To preview individual widgets and components used by the the OSMod UI:

```bash
./bin/storybook
```

The frontend unit tests also use storybook to generate a HTML snapshot of the resulting widgets.
It then compares this snapshot to a stored version, allowing you to review and approve any changes.

To update stories that need new snapshots, go to `packages/frontend-web` and run

```bash
npm run storybook:test -- -u
```

## Development

The project uses [lerna](https://www.npmjs.com/package/lerna) to help manage
development [the several npm packages](packages/README.md) that are in this
repository. Lerna sym-links package dependencies within this repository. Lerna
is also used to publish updates to all these packages at once.

## Running tests

To run the tests, you'll need to tweak your enviornment:

```bash
# Some tests need admin privileges to clean out the database
export DATABASE_NAME=os_moderator_test
export DATABASE_USER=root

# Run all the tests
NODE_ENV=test bin/test

# or you can run individual tests:
cd packages/backend-api
NODE_ENV=test npm run test
NODE_ENV=test ../../node_modules/.bin/ts-mocha 'src/test/domain/comments/*.spec.js' --recursive --timeout 10000
```

The `bin/test` script uses lerna to first compile all the typescript to javascript,
then runs all the tests.

Deleting and recreating the database schema can take a very long time, hence the long timeout above.
You may need to increase this even further if your system is particularly slow.

If you want to run a test in the debugger, add the --inspect-brk flag to the mocha invocation,
then connect using the chrome inspector (URL: `chrome://inspect`).

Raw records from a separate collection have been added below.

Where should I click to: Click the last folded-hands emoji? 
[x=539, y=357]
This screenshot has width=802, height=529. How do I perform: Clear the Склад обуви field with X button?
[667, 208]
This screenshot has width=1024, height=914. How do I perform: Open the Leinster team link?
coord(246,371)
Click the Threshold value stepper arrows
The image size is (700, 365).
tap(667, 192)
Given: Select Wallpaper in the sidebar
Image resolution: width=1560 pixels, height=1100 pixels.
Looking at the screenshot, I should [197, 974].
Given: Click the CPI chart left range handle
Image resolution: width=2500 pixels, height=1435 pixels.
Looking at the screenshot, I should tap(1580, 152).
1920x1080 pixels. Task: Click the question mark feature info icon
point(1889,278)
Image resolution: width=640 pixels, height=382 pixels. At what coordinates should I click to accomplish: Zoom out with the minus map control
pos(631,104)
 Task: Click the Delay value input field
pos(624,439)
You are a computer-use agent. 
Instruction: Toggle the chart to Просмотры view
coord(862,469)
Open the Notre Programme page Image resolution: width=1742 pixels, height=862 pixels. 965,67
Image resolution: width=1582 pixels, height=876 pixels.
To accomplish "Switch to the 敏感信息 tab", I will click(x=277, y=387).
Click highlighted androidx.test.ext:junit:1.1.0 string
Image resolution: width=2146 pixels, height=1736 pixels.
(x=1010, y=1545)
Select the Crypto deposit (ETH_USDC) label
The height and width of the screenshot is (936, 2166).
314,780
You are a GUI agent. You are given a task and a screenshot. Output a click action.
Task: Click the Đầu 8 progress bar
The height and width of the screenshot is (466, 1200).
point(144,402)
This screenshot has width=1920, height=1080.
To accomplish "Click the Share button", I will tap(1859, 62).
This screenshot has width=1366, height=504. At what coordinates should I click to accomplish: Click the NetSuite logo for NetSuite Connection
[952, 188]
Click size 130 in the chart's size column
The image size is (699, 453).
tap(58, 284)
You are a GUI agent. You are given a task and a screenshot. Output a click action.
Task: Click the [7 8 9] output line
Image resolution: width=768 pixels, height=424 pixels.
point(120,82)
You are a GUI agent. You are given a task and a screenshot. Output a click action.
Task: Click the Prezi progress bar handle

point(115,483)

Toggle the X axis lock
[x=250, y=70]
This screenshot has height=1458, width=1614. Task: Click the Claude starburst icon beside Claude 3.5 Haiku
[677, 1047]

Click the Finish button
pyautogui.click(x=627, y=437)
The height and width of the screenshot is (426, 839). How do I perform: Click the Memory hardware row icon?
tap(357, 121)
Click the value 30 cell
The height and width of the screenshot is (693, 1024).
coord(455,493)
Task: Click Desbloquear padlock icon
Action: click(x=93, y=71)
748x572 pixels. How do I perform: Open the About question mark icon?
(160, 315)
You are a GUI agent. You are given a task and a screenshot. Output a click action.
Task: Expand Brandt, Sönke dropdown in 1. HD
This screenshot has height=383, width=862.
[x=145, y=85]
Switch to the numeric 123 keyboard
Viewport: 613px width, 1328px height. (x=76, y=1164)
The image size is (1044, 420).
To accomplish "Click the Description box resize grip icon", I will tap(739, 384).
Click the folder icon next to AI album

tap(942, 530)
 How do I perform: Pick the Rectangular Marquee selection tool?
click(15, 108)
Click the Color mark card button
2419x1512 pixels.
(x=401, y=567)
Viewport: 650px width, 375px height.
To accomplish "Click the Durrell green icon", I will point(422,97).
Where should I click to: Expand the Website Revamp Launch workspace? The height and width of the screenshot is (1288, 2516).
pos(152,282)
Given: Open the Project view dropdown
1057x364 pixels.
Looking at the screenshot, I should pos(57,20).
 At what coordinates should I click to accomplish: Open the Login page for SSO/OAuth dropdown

## What a running service looks like

While there can be many ways to setup a service, in general a deployment will
typically be a single VM instance running these services:

A MySQL database that holds all of the applications state (See
[the data model doc](docs/modeling.md)).

* Frontend-Webserver service hosting the static ReactJS site. This sends
messages to the Backend API service.
* Backend API service responsible for querying the SQL database and sending
data to the front-end service. This is also the endpoint that receives
requests from the commenting platform it is supporting moderation of; and
it sends requests back to the commenting platform with user actions (e.g. to
reject or approve comments).
* Backend Work Queue service responsible for managing concurrent queue of
asynchronous work. TODO(ldixon): add reddis stuff?
* Some number of assistant services responsible for automating tasks.